Following is a speech by the Secretary for Commerce, Industry and Technology, Mr John Tsang, at the Thailand-Hong Kong Business Council Dinner in Bangkok, Thailand today (August 26) (English only):
Thank you, Dr Vachara. Ladies and Gentlemen,
It is a great pleasure for me to be back in my favourite city, Bangkok, the City of Angels, and to be among so many friends of Hong Kong.
I would like first of all to thank Bernard for suggesting the possibility of my paying a visit to Bangkok to meet with you all and to update you on the latest economic developments in Hong Kong. I would also like to thank the Thailand-Hong Kong Business Council for organising tonight's dinner. The Council is a fine symbol of the close relationship that Thailand and Hong Kong enjoy. In fact, there aren't very many closer relationships anywhere. I say that because Thailand provides Hong Kong with 86 per cent of the rice that we consume everyday. Rice, of course, is an essential life-sustaining need of Hong Kong people, ranking right up there with oxygen, water and mobile phone. And Thai rice has earned such a good reputation in Hong Kong that its share of the market has been increasing steadily in recent years. I can assure you that in my household we eat only Thai fragrant rice.
But rice is just part of an overall trade relationship that has grown at an annual rate of 10 per cent over the past few years, to more than 260 billion baht in 2003. And in the first half of this year, the value of our bilateral trade increased by nearly 20 per cent over the same period last year. That is a remarkable achievement. In addition to trade, there is a massive flow of tourists between us, as well as people engaged in business and employment. So it is no exaggeration to say we share an extremely warm and mutually beneficial friendship. Again, I want to offer my thanks to the Thailand-Hong Kong Business Council for your excellent work in making this a reality.
My key message this evening is about how Thai businesses can take advantage of Hong Kong's unique circumstances, infrastructure and skills to enter and thrive in the Mainland market.
But before I get into that, I would like to commend all the members of the World Trade Organisation (WTO) for their efforts towards reaching a framework agreement that includes agriculture earlier this month. At that meeting in Geneva a few weeks ago, the WTO membership also confirmed that Hong Kong would host the 6th Ministerial Conference in December next year. This is a great privilege for Hong Kong. The Ministerial Conference is the most significant event in the WTO calendar, and we are hopeful that next year in Hong Kong the global community can consolidate and take forward the breakthrough reached in Geneva last month. We would like nothing better than for Hong Kong to be an important milestone in the Doha Round, because we are as committed as anyone to furthering the broad and balanced development of the global multilateral trade regime.
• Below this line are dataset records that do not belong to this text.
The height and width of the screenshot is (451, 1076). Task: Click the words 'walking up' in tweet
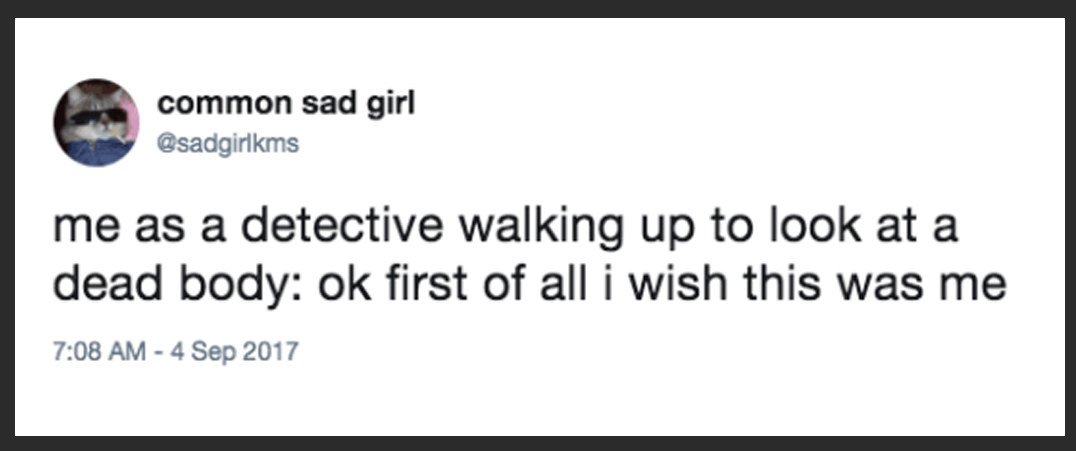click(574, 231)
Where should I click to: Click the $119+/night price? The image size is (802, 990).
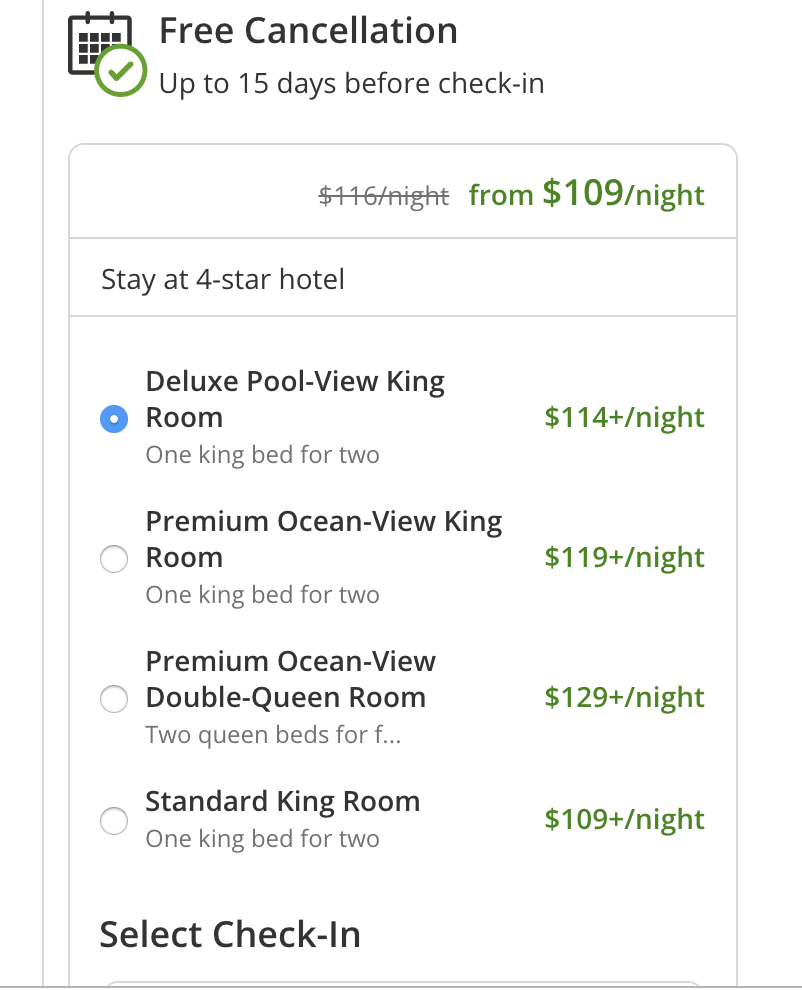pos(625,558)
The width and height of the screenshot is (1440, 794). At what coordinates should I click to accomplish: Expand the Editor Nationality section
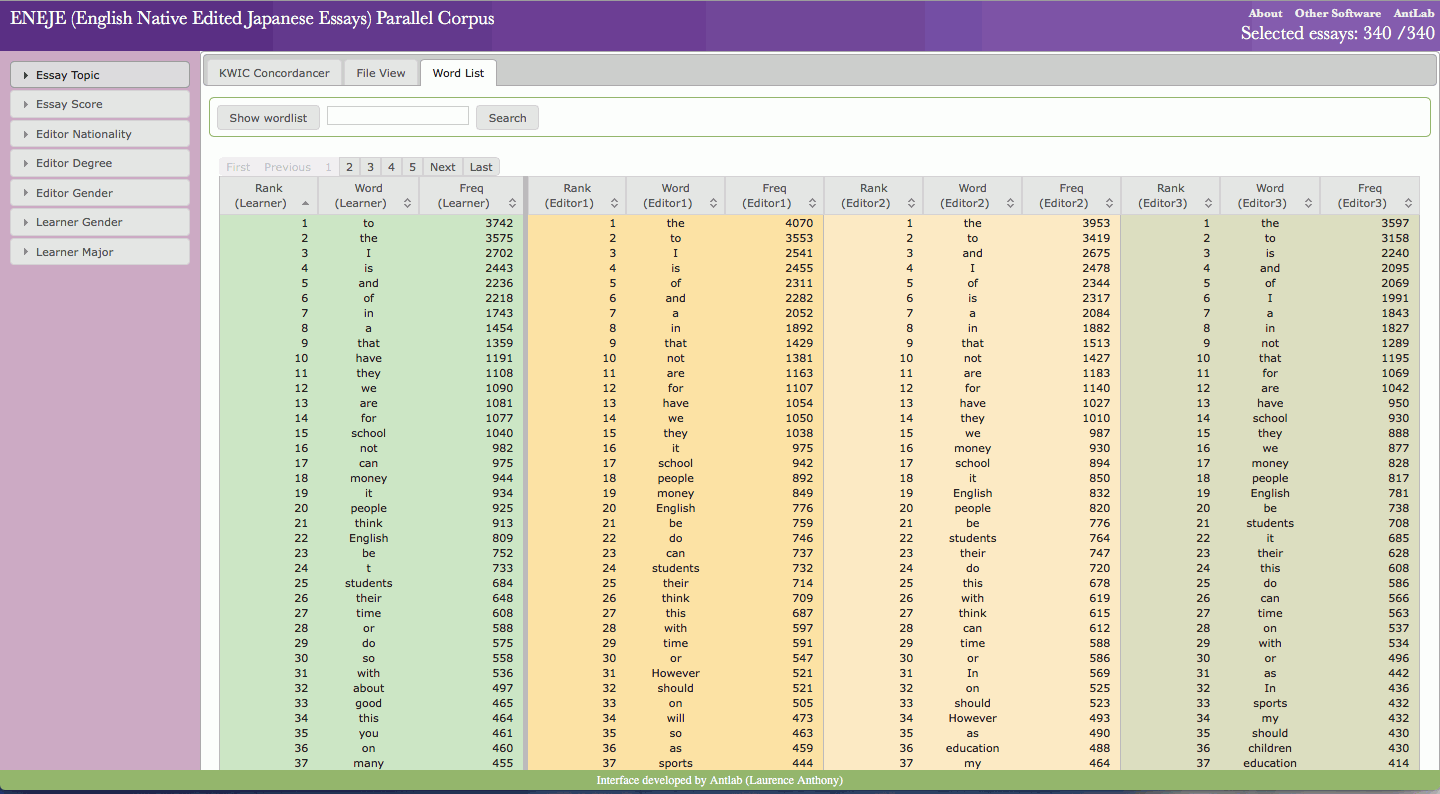pyautogui.click(x=99, y=134)
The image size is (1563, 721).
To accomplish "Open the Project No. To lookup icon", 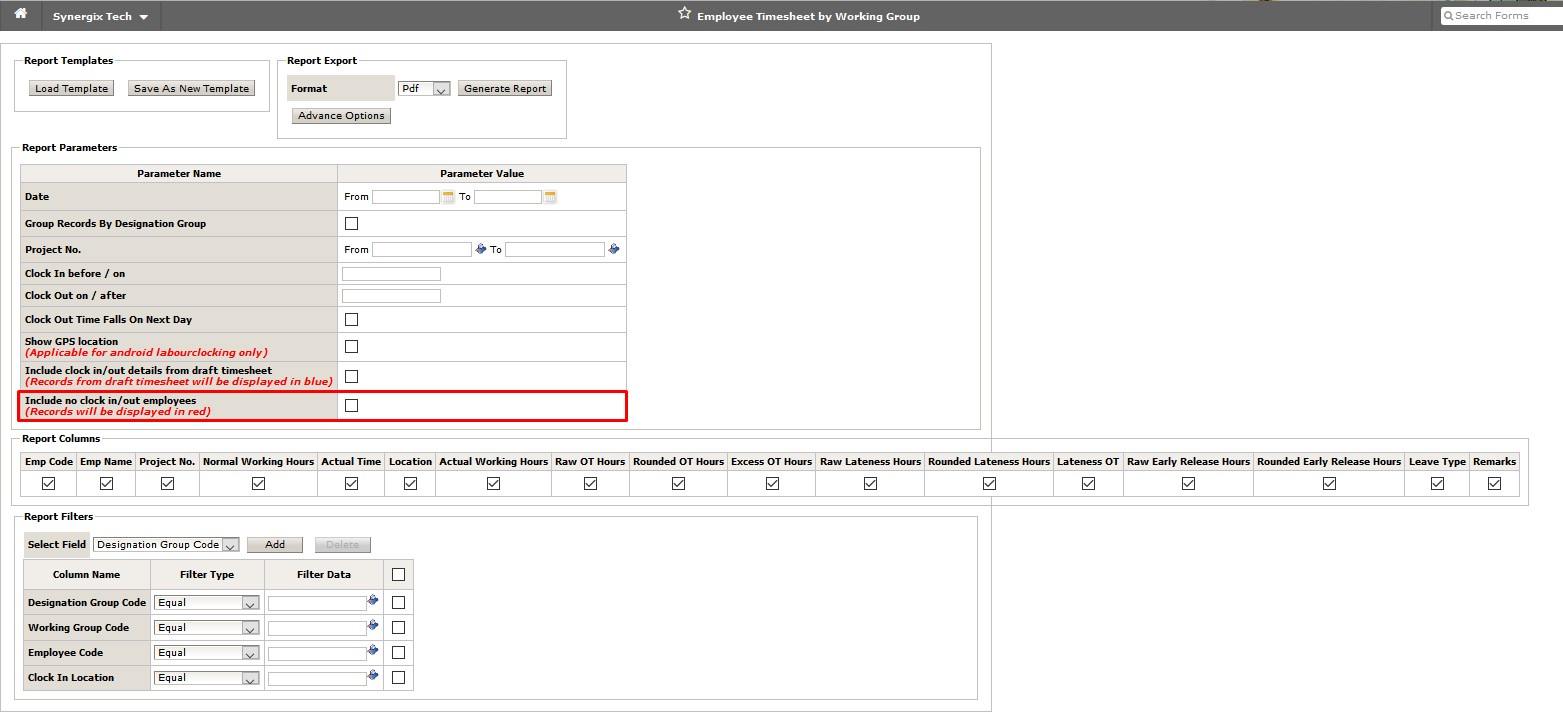I will click(613, 248).
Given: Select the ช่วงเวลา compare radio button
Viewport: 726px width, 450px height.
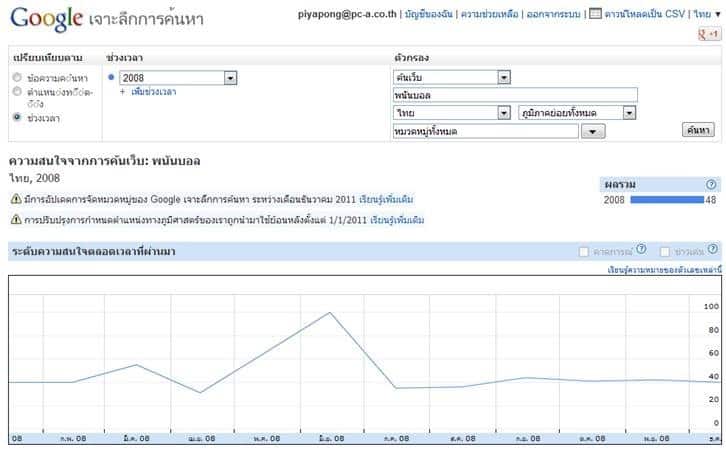Looking at the screenshot, I should pos(16,117).
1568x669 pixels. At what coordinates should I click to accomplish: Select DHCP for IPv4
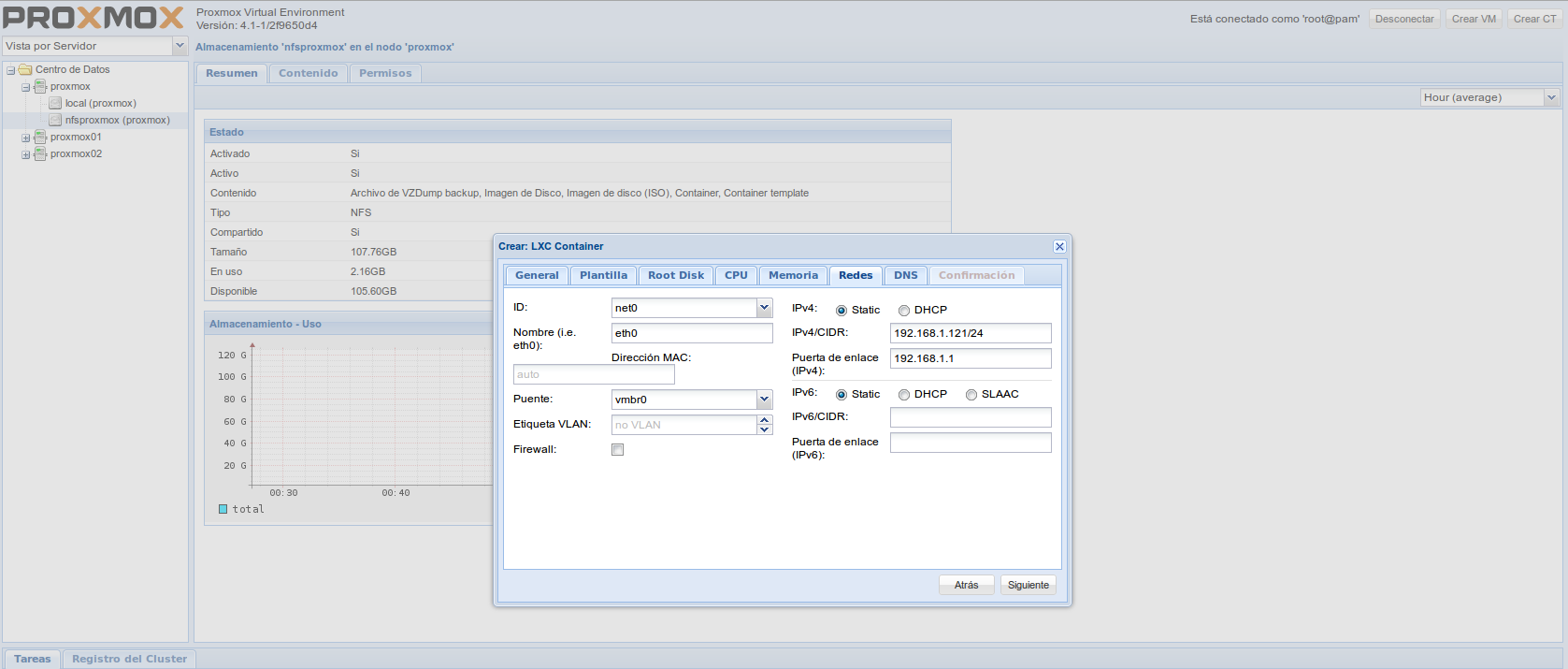coord(904,311)
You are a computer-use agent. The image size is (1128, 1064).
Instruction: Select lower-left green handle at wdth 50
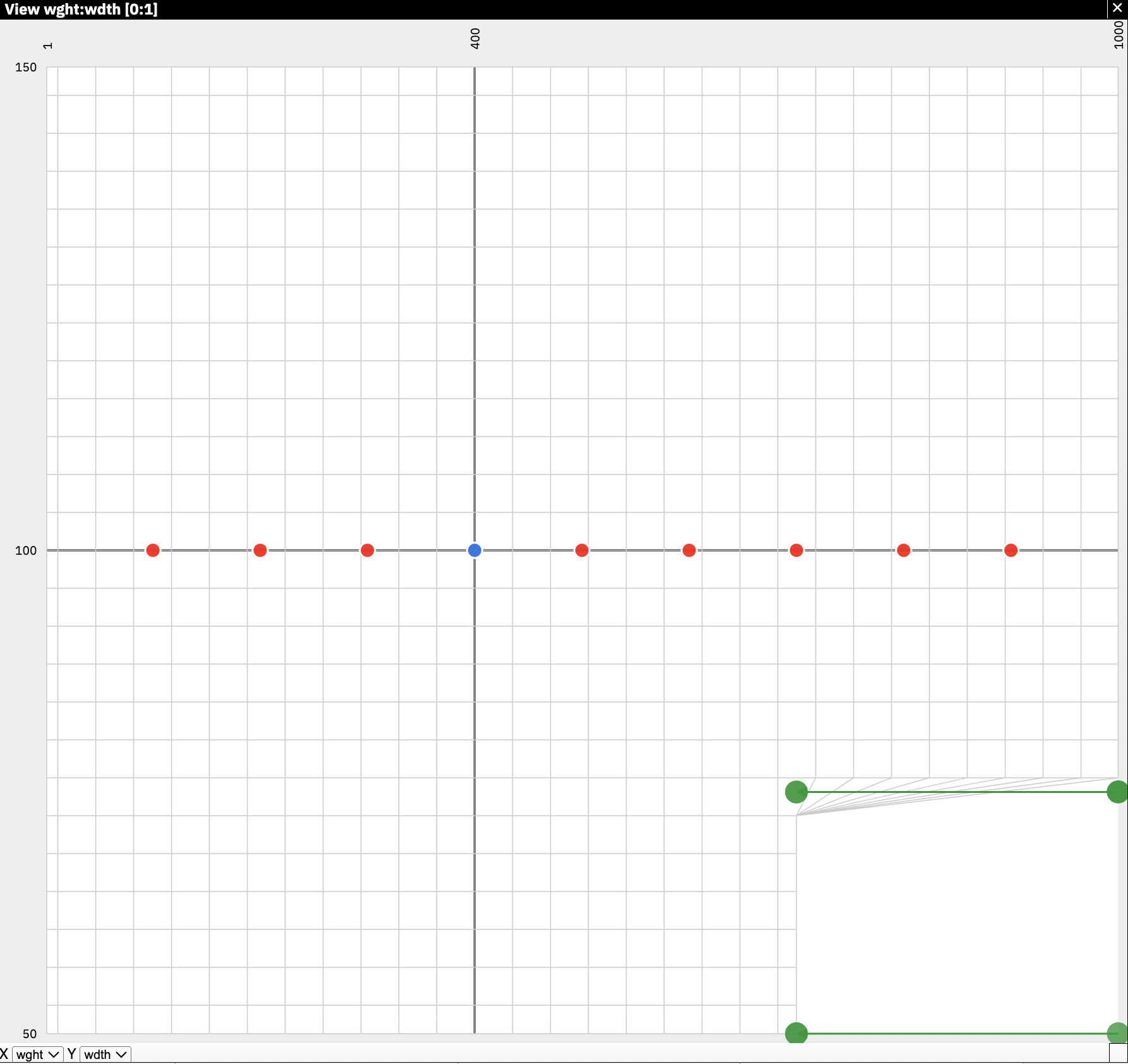[x=796, y=1033]
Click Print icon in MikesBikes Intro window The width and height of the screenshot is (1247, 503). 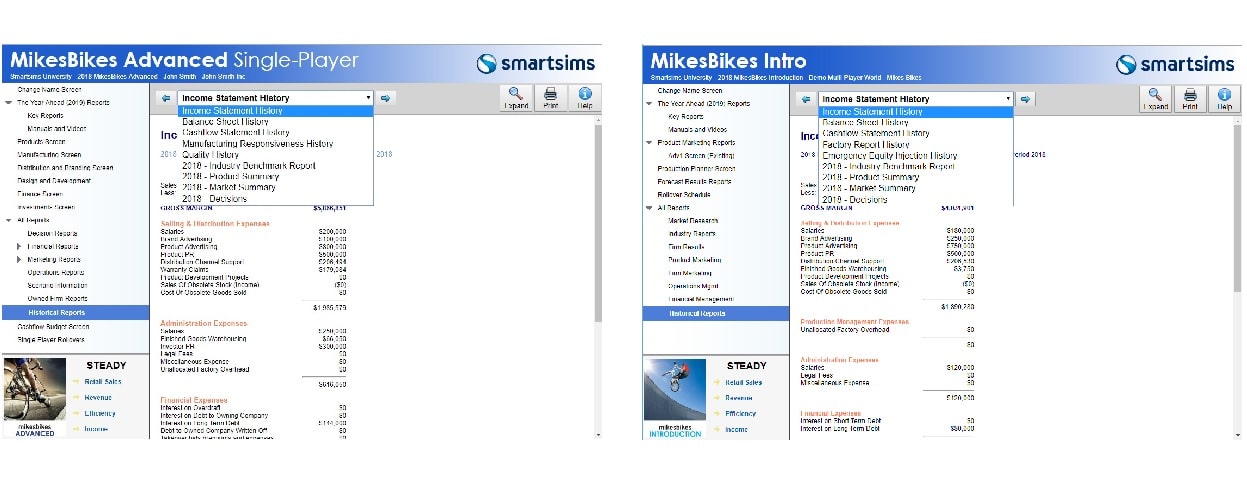[1190, 98]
Hong Kong's hosting of the 6th Ministerial Conference highlights the fact that the Hong Kong Special Administrative Region is a member in its own right of the WTO - just as Hong Kong is represented by our own delegation of athletes and officials at the Olympic Games in Athens.
I stress this point because it is central to what makes Hong Kong special, to what makes Hong Kong a leading international financial and transport hub. The Hong Kong SAR has separate membership in not only the WTO and the Olympic movement, but also the World Customs Organisation, APEC and other international forums. This autonomy is guaranteed by the Basic Law, Hong Kong's constitution, under which Hong Kong continues to enjoy the same freedoms and way of life that it did before 1997.
Hong Kong is consistently ranked as the world's freest economy every year by think tanks like the Heritage Foundation and the Fraser Institute. Our freedoms are the pillars of our success. These pillars include the rule of law, administered by an independent judiciary; no foreign exchange controls or trade barriers; minimum government interference; a level playing field for all businesses; the free flow of news and information; and effective intellectual property protection. We have maintained Hong Kong's low and simple tax regime. And, I should stress, we are not required to pay taxes to the Central Government coffers in Beijing.
But, having said that, Hong Kong's prosperity and dynamism are closely tied to the rapid development and opening up of the People's Republic of China. Hong Kong is simultaneously contributing to, and benefiting from, the huge strides that the Mainland is making in its economic and social development.
China is the fastest-growing large economy in the world. As the Mainland opens up under its WTO commitments, it is driving an increasing share of the world's economic growth. The WTO had predicted that by 2020, China would be the world's second-largest exporter. But as recent WTO figures show, China could well reach that landmark a decade earlier.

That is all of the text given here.